[Dataset entries]
- Opening Delimiter -

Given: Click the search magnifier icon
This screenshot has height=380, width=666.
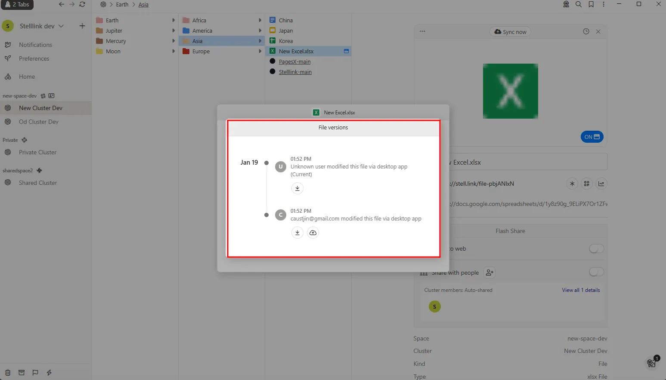Looking at the screenshot, I should [x=579, y=4].
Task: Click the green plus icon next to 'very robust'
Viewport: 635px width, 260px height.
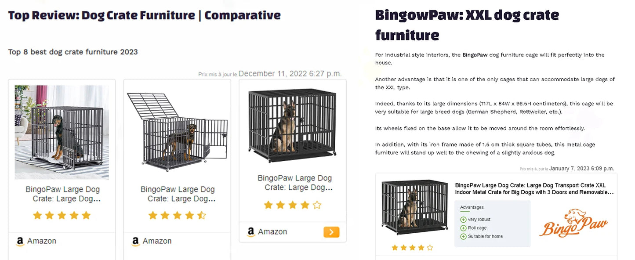Action: click(464, 219)
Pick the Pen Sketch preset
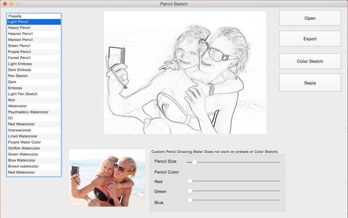Image resolution: width=348 pixels, height=218 pixels. pyautogui.click(x=33, y=76)
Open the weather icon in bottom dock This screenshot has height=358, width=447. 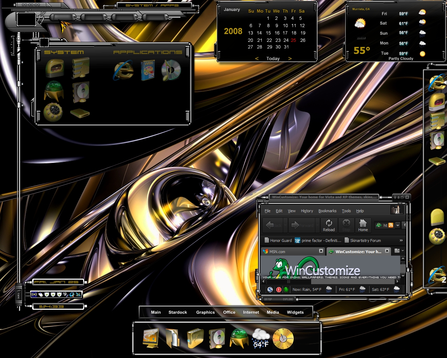(x=261, y=338)
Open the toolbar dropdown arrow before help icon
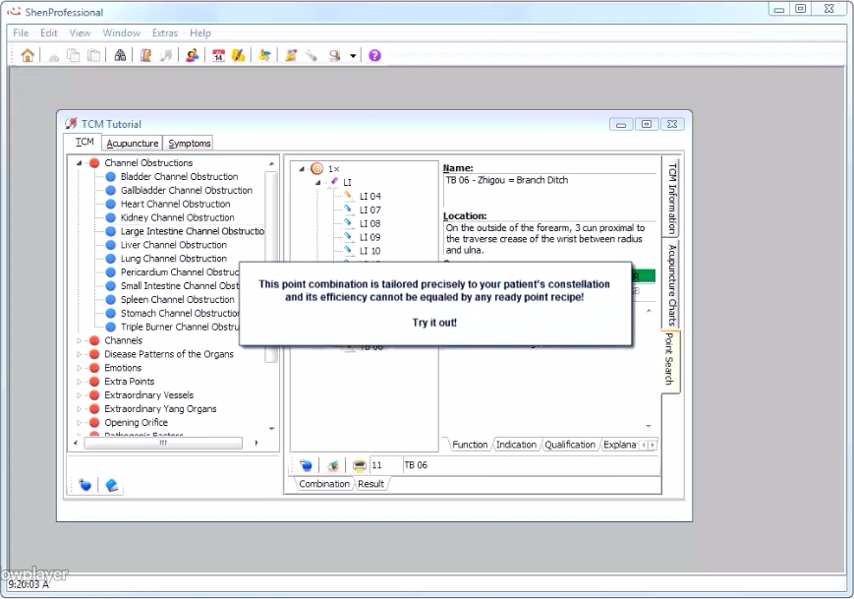Viewport: 854px width, 599px height. click(x=353, y=56)
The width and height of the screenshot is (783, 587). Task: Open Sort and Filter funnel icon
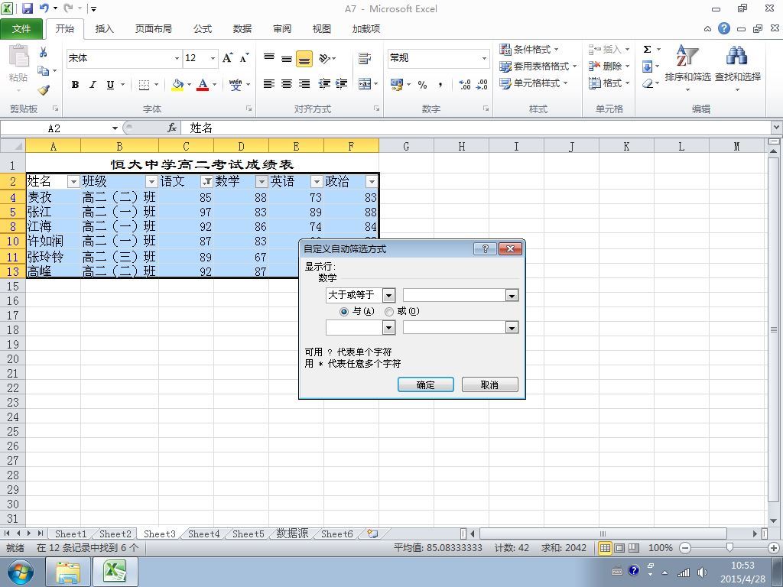687,56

- Closing Delimiter -

WORK REQUIRED
Produce an exact copy of the lines from the line with "Open the toolbar" through the last line of the data above, both ends included. No pictures belong in it.

RESPONSE FOR THIS EXERCISE
Open the toolbar dropdown arrow before help icon
Viewport: 854px width, 599px height. click(x=353, y=56)
The width and height of the screenshot is (783, 587). Task: Open Sort and Filter funnel icon
687,56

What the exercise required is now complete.